§ **What to produce**: Render the listing between the lines holding "The height and" and "(227, 254).", inclusive, as a two-column CSV with the columns instruction and output. Give each text and its answer one row, put each field in quotation marks with line breaks turned into spaces, and omit the pictures.

§ **Dataset records**:
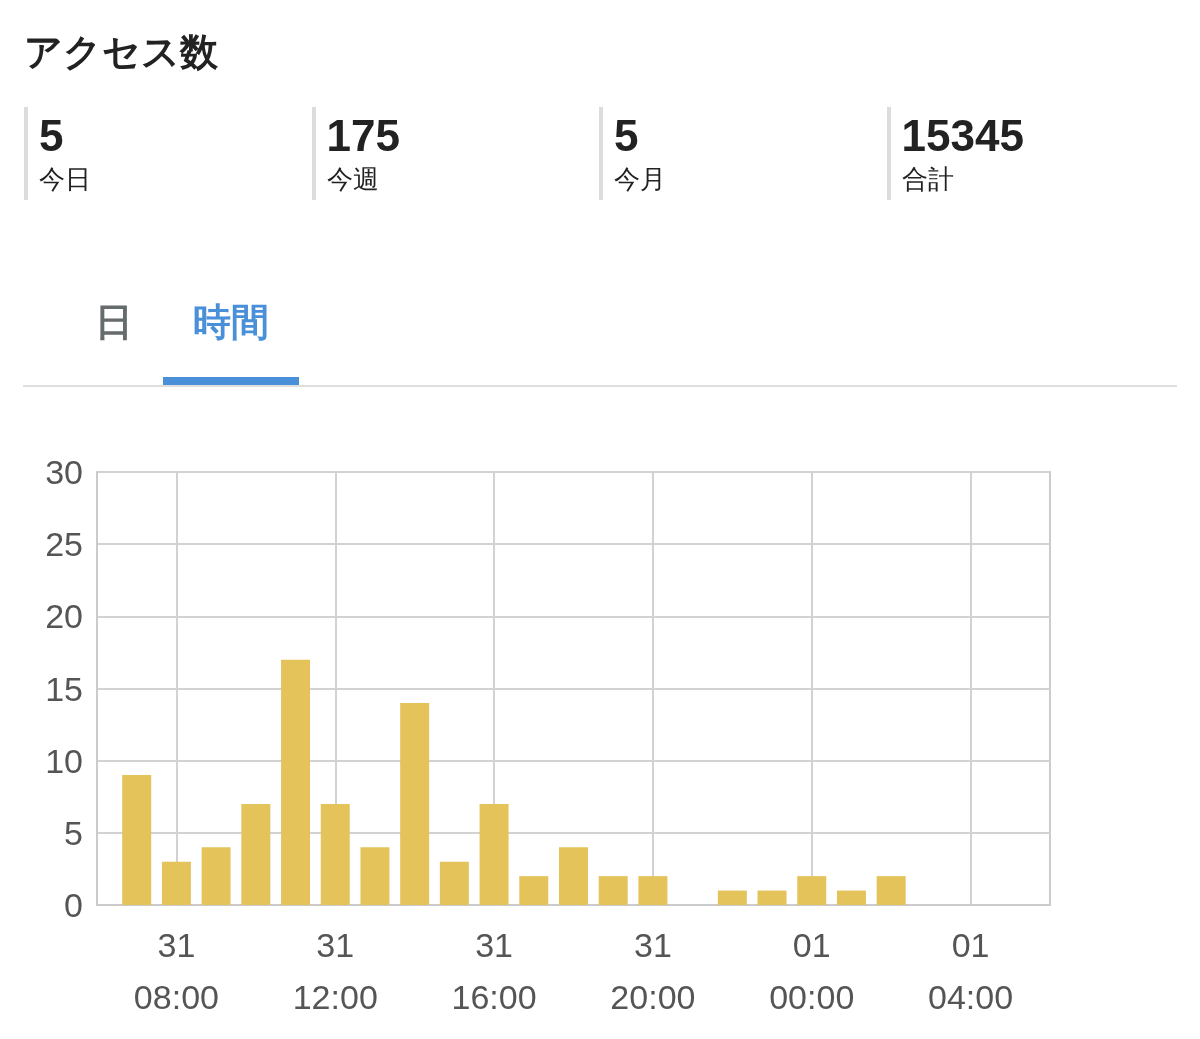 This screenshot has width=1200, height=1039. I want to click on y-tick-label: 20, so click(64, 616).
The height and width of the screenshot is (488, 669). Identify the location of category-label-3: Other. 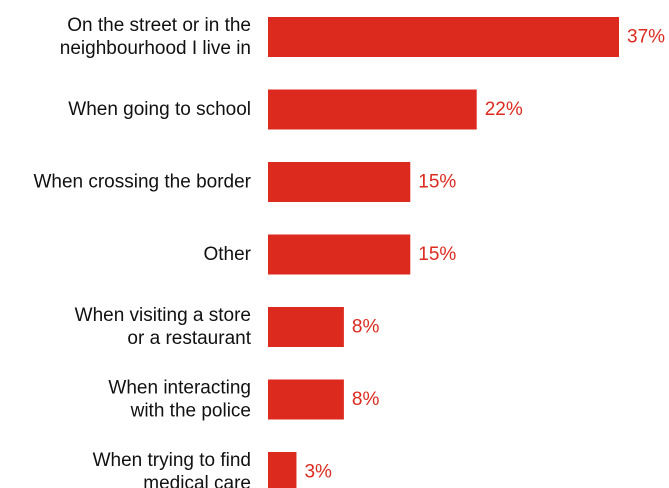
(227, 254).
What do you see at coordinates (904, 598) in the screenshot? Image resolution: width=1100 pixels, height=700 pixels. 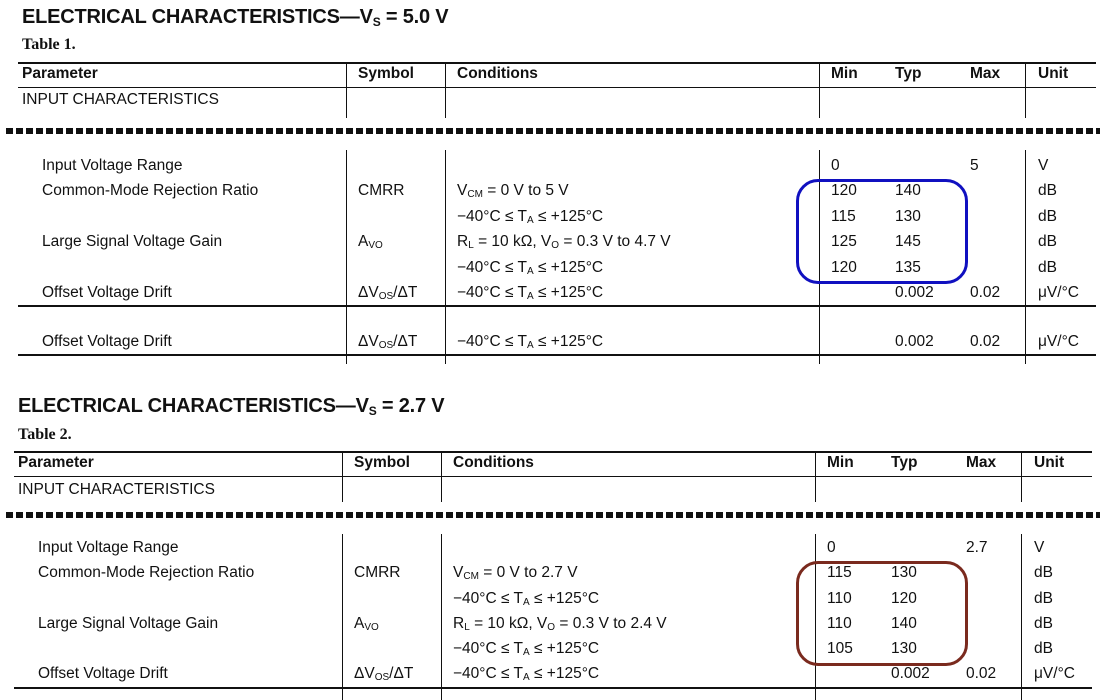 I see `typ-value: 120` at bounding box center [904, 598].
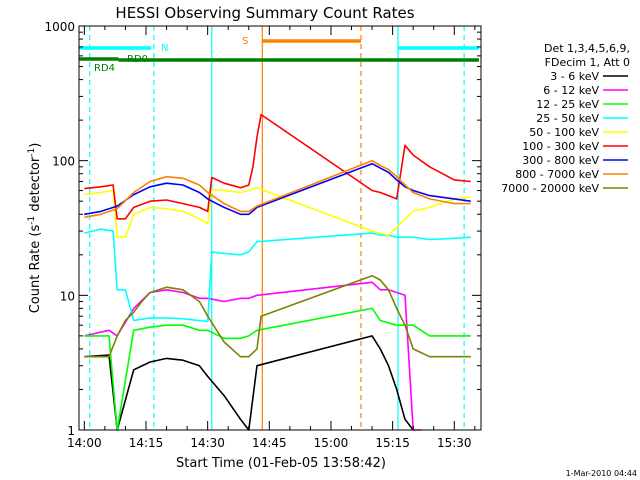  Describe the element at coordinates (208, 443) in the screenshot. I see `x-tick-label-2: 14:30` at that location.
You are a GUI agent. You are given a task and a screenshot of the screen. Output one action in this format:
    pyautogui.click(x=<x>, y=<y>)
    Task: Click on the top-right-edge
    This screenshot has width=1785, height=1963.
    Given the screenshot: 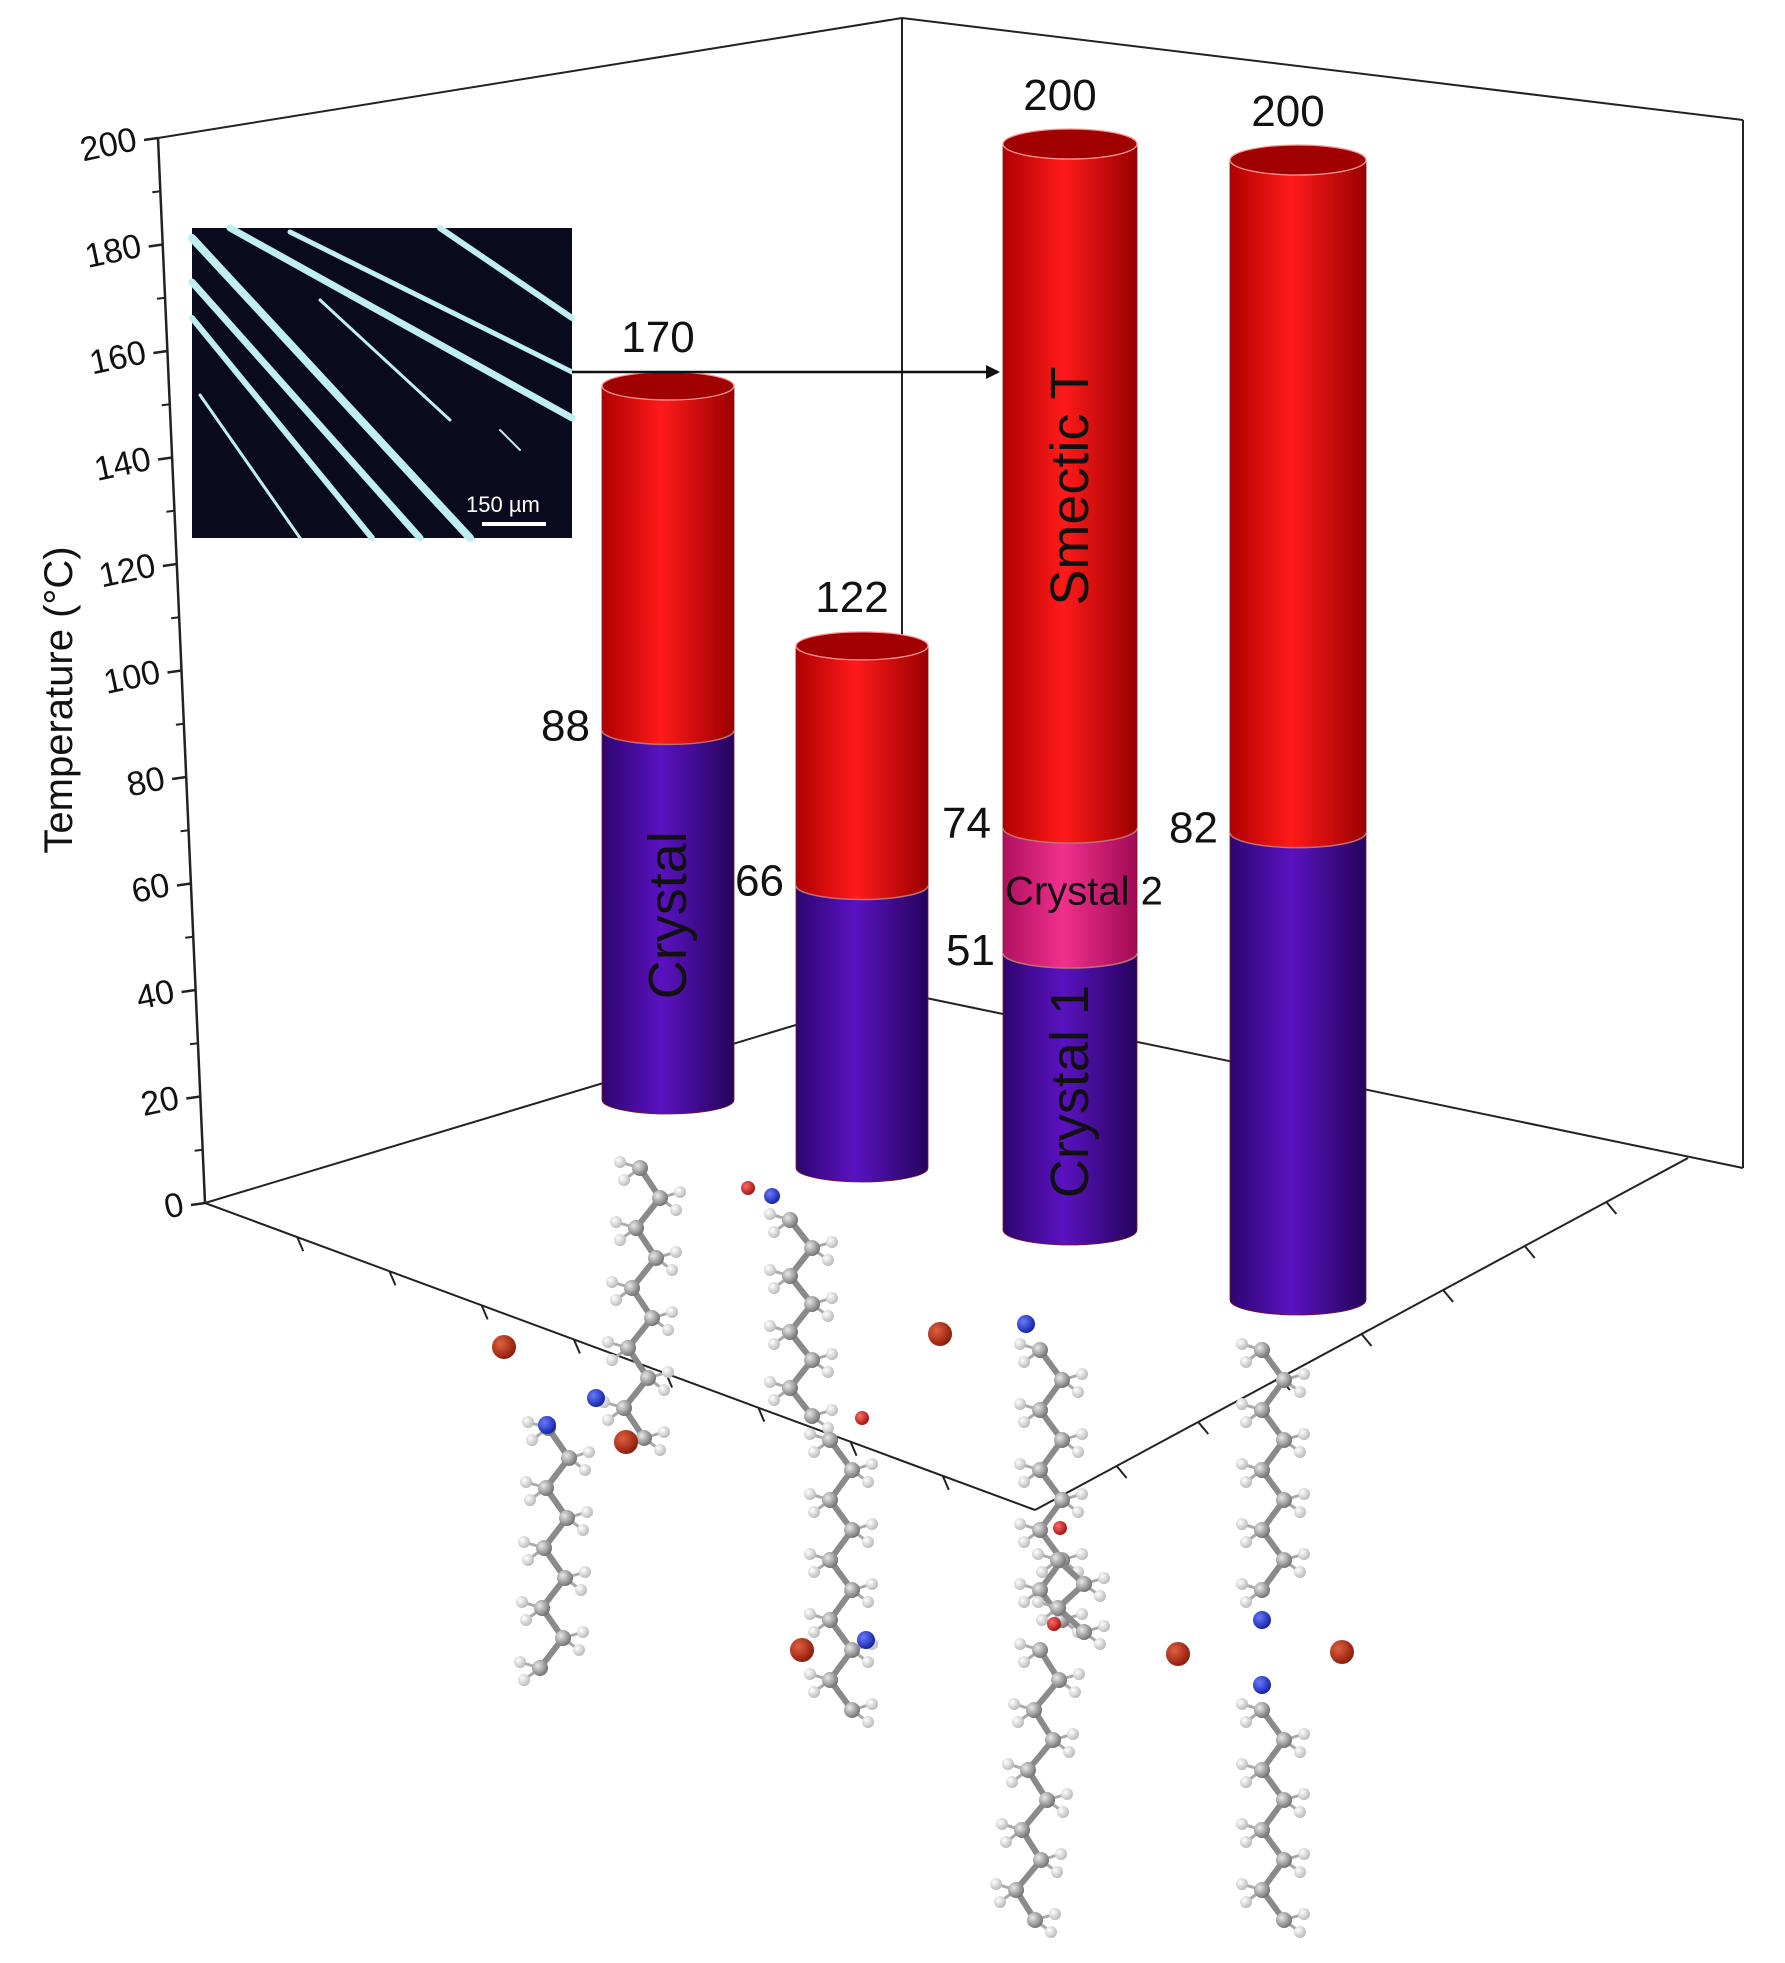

§ **Response to this exercise**:
instruction,output
"The height and width of the screenshot is (488, 669). Identify the location of category-label-3: Other.","(227, 254)."